Citigroup ha ammesso che degli hacker hanno avuto accesso ai dati di 360 000 titolari di carte di credito statunitensi (e non 210.000 come prima ammesso, su un totale di 21 milioni di clienti) dopo che nel corso di un controllo di routine è stato scoperto un accesso non autorizzato al sistema di banca online di Citi. Il fatto che questi hacker siano riusciti a impadronirsi di nomi, account, indirizzi e-mail e rendiconti costituisce il più grave e impressionante attacco hacker perpetrato ai danni di una banca in questi ultimi anni e dimostra come sia in sensibile crescita la ricerca di dati finanziari privati da parte dei pirati informatici. I ladri virtuali sono penetrati nel sistema difensivo della banca effettuando un login sul sito riservato ai possessori di carte di credito e, una volta dentro, gli hacker hanno inserito diversi account nella stringa di testo posta nella barra degli indirizzi del browser. L'hacker code system ha iniziato a ripetere l'operazione per decine di migliaia di volte, consentendo così di catturare i dati privati dei clienti.
Metodo che pare semplice, ma ingegnoso; il danno economico subito da Citigroup e dai suoi clienti non è ancora stato quantificato.

Un 'mercato' colossale - 3,8 milioni di dati sono stati rubati nel 2010, mentre nel 2008 il mercato nero dei dati è stato inondato con più di 360 milioni di documenti personali rubati, la maggior parte dei quali erano file di debito e di credito.  Dato che tutte le carte di credito violate nel corso del 2008 sono state bloccate o sono scadute, gli hacker hanno bisogno di mettere in campo nuovi sforzi per trovare nuovi account.
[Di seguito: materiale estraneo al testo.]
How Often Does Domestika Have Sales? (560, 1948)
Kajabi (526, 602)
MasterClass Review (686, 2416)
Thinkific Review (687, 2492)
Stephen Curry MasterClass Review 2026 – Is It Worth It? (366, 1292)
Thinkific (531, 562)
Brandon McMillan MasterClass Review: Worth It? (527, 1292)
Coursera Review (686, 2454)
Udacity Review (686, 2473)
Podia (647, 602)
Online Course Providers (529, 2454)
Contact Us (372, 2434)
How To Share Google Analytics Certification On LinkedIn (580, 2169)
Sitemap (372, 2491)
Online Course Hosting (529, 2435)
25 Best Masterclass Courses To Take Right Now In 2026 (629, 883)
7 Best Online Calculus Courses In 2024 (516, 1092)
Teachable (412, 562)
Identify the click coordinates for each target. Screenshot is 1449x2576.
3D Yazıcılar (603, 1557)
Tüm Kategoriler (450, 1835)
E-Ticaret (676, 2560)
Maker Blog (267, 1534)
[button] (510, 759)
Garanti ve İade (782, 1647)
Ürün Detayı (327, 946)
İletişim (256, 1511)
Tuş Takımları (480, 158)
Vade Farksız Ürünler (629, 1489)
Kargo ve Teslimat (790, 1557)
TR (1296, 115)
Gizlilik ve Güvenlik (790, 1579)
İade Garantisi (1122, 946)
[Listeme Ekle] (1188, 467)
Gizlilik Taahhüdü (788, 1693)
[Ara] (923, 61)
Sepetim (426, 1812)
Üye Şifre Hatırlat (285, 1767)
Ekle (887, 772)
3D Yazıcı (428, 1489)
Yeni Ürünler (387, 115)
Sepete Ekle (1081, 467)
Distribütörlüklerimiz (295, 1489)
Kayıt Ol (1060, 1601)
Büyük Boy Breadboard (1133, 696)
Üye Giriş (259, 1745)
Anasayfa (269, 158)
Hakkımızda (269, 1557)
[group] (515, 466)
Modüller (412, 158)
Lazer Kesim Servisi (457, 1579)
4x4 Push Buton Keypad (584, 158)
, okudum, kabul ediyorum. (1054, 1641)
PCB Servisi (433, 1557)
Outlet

Cosa che può portare all'incremento del costo delle informazioni personali di ogni carta di credito, dai pochi centesimi attuali ad alcuni dollari.
Tuttavia, nell'attacco a Citigroup gli hacker non sono riusciti a ottenere le date di scadenza delle carte di credito né il codice a tre cifre della carta, cosa che potrebbe rendere difficile l'utilizzo delle informazioni sottratte.
Gli hacker avevano attaccato domenica scorsa il Fondo Monetario internazionale, in precedenza i conti Gmail di Google e ad aprile la rete Playstation della Sony toccando 100 milioni di account.